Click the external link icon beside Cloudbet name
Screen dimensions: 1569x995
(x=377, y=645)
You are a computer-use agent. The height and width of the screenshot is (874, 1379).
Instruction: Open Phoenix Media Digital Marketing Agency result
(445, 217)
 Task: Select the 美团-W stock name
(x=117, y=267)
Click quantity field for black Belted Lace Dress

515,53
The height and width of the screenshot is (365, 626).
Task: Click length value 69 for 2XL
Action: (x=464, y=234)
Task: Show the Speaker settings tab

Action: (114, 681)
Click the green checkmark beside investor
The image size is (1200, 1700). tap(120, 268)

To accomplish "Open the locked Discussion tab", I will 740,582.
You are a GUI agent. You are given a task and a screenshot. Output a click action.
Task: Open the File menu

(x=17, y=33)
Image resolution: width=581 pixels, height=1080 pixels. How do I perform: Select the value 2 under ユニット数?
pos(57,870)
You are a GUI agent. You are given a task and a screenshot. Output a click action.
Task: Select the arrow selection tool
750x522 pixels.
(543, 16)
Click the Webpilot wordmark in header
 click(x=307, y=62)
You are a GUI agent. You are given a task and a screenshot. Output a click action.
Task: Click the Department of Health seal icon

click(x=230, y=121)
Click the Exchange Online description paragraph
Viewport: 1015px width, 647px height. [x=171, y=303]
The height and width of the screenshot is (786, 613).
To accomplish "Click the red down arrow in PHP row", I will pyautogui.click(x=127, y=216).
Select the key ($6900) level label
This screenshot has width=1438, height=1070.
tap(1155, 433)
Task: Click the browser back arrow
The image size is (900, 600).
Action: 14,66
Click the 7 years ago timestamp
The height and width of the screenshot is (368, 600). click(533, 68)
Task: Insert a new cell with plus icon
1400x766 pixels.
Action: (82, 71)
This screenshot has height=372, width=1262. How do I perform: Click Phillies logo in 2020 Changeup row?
■ ■ ■ ■
Aim of the task: Would you restate the material word for word, leaving nothing out?

The answer:
Click the external link icon beside Cloudbet name
Screen dimensions: 1569x995
(x=377, y=645)
You are a computer-use agent. The height and width of the screenshot is (874, 1379).
Instruction: Open Phoenix Media Digital Marketing Agency result
(445, 217)
 Task: Select the 美团-W stock name
(x=117, y=267)
Click quantity field for black Belted Lace Dress

515,53
The height and width of the screenshot is (365, 626).
Task: Click length value 69 for 2XL
Action: (x=464, y=234)
Task: Show the Speaker settings tab

Action: (114, 681)
Click the green checkmark beside investor
The image size is (1200, 1700). tap(120, 268)

To accomplish "Open the locked Discussion tab", I will 740,582.
You are a GUI agent. You are given a task and a screenshot. Output a click action.
Task: Open the File menu

(x=17, y=33)
Image resolution: width=581 pixels, height=1080 pixels. How do I perform: Select the value 2 under ユニット数?
pos(57,870)
You are a GUI agent. You are given a task and a screenshot. Output a click action.
Task: Select the arrow selection tool
750x522 pixels.
(543, 16)
Click the Webpilot wordmark in header
 click(x=307, y=62)
You are a GUI agent. You are given a task and a screenshot. Output a click action.
Task: Click the Department of Health seal icon

click(x=230, y=121)
Click the Exchange Online description paragraph
Viewport: 1015px width, 647px height. [x=171, y=303]
The height and width of the screenshot is (786, 613).
To accomplish "Click the red down arrow in PHP row", I will pyautogui.click(x=127, y=216).
Select the key ($6900) level label
This screenshot has width=1438, height=1070.
tap(1155, 433)
Task: Click the browser back arrow
The image size is (900, 600).
Action: 14,66
Click the 7 years ago timestamp
The height and width of the screenshot is (368, 600). click(533, 68)
Task: Insert a new cell with plus icon
1400x766 pixels.
Action: (82, 71)
This screenshot has height=372, width=1262. How do I perform: Click Phillies logo in 2020 Changeup row?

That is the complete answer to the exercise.